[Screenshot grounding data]
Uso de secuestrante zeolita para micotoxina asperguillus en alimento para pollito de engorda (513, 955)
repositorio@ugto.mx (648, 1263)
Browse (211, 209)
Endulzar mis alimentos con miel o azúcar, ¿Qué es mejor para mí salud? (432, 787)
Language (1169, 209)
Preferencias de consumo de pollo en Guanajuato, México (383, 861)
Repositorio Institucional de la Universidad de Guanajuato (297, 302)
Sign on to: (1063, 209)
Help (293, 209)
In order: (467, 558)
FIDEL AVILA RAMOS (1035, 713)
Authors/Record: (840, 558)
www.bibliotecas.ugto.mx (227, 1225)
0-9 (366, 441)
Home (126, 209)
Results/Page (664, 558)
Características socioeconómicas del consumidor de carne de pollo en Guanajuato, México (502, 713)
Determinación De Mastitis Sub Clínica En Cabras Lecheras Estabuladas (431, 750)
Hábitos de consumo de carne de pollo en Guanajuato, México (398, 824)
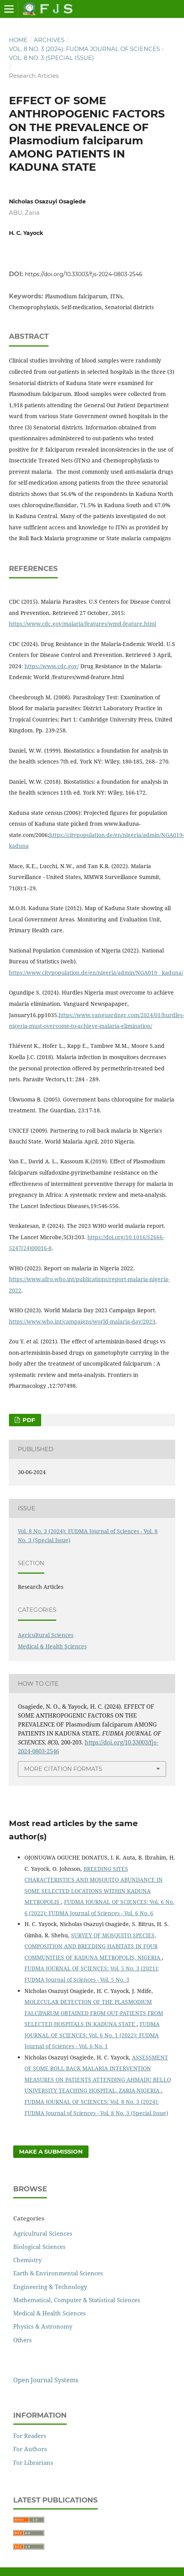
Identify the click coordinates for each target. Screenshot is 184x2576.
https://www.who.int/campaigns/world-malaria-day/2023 (82, 1321)
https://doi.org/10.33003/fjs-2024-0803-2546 (83, 274)
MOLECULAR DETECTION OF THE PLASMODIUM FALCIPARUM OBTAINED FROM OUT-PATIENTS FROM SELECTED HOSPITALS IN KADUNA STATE (93, 2013)
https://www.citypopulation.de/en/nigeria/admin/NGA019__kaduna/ (96, 972)
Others (22, 2340)
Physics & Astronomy (42, 2326)
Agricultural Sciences (45, 1635)
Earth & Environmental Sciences (58, 2273)
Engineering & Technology (50, 2287)
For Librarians (33, 2462)
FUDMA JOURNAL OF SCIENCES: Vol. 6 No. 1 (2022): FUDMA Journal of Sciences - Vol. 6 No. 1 (92, 2035)
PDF (28, 1420)
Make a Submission (51, 2151)
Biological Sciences (39, 2246)
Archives (49, 40)
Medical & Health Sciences (52, 1646)
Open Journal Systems (45, 2380)
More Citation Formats (63, 1768)
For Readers (29, 2435)
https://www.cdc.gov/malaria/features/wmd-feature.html (82, 623)
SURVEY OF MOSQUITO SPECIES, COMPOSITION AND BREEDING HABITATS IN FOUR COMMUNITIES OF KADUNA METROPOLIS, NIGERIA (93, 1946)
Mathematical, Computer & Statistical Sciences (76, 2300)
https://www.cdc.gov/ (51, 666)
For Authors (30, 2449)
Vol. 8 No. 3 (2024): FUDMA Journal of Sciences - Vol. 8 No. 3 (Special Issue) (86, 53)
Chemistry (27, 2260)
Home (18, 40)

§ **Problem details**
If a line of the data contains "México", copy it out.

§ **Result for this task**
Preferencias de consumo de pollo en Guanajuato, México (383, 861)
Características socioeconómicas del consumidor de carne de pollo en Guanajuato, México (502, 713)
Hábitos de consumo de carne de pollo en Guanajuato, México (398, 824)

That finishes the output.